Tuesday, January 1, 2008

BioShock and my history of gaming

James and I, in our impromptu walk on Sunday, spent time talking about this game, which I was rhapsodizing about. And in that talk, he brought up "The Game Room," an arcade where his friend used to work at during high school. I haven't thought about it forever, and it's apparently been deceased for a long time. Which, given the current state of video games, doesn't surprise me. The quality of console (xbox 360, Playstation 3, the new Wii) and computer-based games is so good that these shops are totally antiquated. There was a place down the street that tried to do an arcade with desktops, but it failed quickly.

BioShock, a game released this year for the new Xbox 360, is probably the clearest example of why the Game Room's of the world are gone. The 360 gives performance and graphics which are just stunning, not photo-real (yet), but getting close. Which would be neither here nor there if the game was not so sophisticated--beautiful and empty is no unfamiliar phenomenon in this photoshoped and CG'ed world--basing itself on classic dystopian novels, and sending up the Libertarian philosophy of Ayn Rand and her wacky crown (a whole different post, believe me...).

The story has your character (it's in the genre of the "first person shooter," with some elements of "adventure games") in a plane crash in the middle of some icy ocean, landing right next to a dark, moonlit tower poking up from the frigid waters. That's the entry to Andrew Ryan's utopian Libertarian experiment, a world where "petty morality" can be transcended by the artists, scientists, industrialists. Of course it goes really, really wrong: the genetic modifications have turned the denizens either into corpses or zombified "splicers" (i.e., genetic splicing into the persons DNA code), who wander around attacking each other and you. (By the way, my favorite line from these splicers--as they do their murderous perambulations, they spout different comments--is "Don't you fucking judge me!") The place is leaking icy water all over the place. There's lots of decay and fires, blood everywhere, but with the artifacts of the functioning city, like the 1950's style perky advertisements and loudspeaker announcements that tell the history of the city's decline into fascism and civil war. You go through the huge city (that's the images in this post), from level to level, accomplishing various tasks towards learning the history of this sick place.

Now, NOTHING like this existed even 10 years ago, in terms of the technical and storytelling sophistication. But in terms of brain modification, it's pretty much the same experience after a point as playing Pacman back at the Game Room.

As fun as these games can be, and as clever and immersive as they are, much of their appeal is that they are diversions, and that they induct the brain into a fugue state. These are not, usually, the choice of the integrationist. And they are usually built to encourage a forward-leaning progress of half-satisfactions, leading onward to the longed-for finale, an addictive process of pulling you out of the present, as you lean into the future, anticipating the Big One.
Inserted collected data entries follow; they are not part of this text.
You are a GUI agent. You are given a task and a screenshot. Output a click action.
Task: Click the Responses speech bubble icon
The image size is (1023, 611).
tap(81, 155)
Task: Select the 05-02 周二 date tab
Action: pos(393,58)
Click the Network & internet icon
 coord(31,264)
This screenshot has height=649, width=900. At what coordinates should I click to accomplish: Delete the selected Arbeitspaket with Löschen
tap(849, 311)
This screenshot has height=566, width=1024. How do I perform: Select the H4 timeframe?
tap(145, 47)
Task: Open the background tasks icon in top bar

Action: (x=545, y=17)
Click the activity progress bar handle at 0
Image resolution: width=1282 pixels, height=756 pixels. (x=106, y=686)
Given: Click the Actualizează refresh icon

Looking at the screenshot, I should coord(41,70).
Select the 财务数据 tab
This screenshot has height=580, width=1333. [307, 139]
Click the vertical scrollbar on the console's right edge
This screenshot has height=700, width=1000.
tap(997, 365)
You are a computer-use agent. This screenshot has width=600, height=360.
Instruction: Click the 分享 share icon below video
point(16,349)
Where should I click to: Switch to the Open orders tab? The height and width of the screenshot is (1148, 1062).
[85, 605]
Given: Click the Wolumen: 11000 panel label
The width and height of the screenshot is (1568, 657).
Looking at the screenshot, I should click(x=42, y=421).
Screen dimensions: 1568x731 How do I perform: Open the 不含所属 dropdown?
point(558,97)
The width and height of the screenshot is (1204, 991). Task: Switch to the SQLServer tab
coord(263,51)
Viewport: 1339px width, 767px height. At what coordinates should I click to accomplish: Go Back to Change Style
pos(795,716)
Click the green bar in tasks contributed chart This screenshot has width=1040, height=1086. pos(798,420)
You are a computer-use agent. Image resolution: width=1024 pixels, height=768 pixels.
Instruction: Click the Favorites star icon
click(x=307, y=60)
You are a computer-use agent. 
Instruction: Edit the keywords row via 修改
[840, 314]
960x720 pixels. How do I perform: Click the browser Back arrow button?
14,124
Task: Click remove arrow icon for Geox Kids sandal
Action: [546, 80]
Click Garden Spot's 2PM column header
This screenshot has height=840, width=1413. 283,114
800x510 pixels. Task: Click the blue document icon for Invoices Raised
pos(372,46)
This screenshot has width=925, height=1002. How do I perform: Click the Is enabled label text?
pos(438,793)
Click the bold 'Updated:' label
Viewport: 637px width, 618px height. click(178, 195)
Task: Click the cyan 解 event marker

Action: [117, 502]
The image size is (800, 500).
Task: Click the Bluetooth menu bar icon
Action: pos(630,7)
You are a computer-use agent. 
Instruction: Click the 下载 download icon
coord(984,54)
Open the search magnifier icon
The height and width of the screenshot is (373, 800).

That's the way they've always been, if they fit into the rubric of "video game." Back to pong, through the arcade games to the early text-based adventure games, then into these modern technical masterpieces (like BioShock).

Which is not to slam them, really. I like my coffee, and try to limit it to one cup in the morning, knowing that if there are more, I'll be an anxious mess the rest of the day. Same with games, you have to know how to use them in moderation, and not do them to excess or for the wrong reasons. Which are all easy to do--as I said, they're built for addiction.

That said, BioShock really is a masterpiece of the genre. And it points up the amazing cultural phenomenon of these games, the intense use of resources (apparently, even before marketing, the modern console games cost $15 million to make, and BioShock I'll bet too more than that), and the incredible profits (2K, which produced BioShock, will net about $1.4 billion next year with the release of the new Grand Theft Auto IV). I've seen a few film sets and it's always awesome and appalling how much it takes to produce even the worst movie.

BioShock's most amazing aspect is its set design, the exquisite art deco environments and flourishes (my favorite is the redwood trees individually encased in glass at the bottom of the sea), and it must have taken a butt-load of money to stable a group of artists that talented. This is the sort of place you can just wander around gape-jawed, regardless of the story or combat.

So, my history with these games continues, more complex and sophisticated than when I was ten and whacking a white dot back and forth on a TV screen, but with the same ambivalence and awe, joyfulness and dread.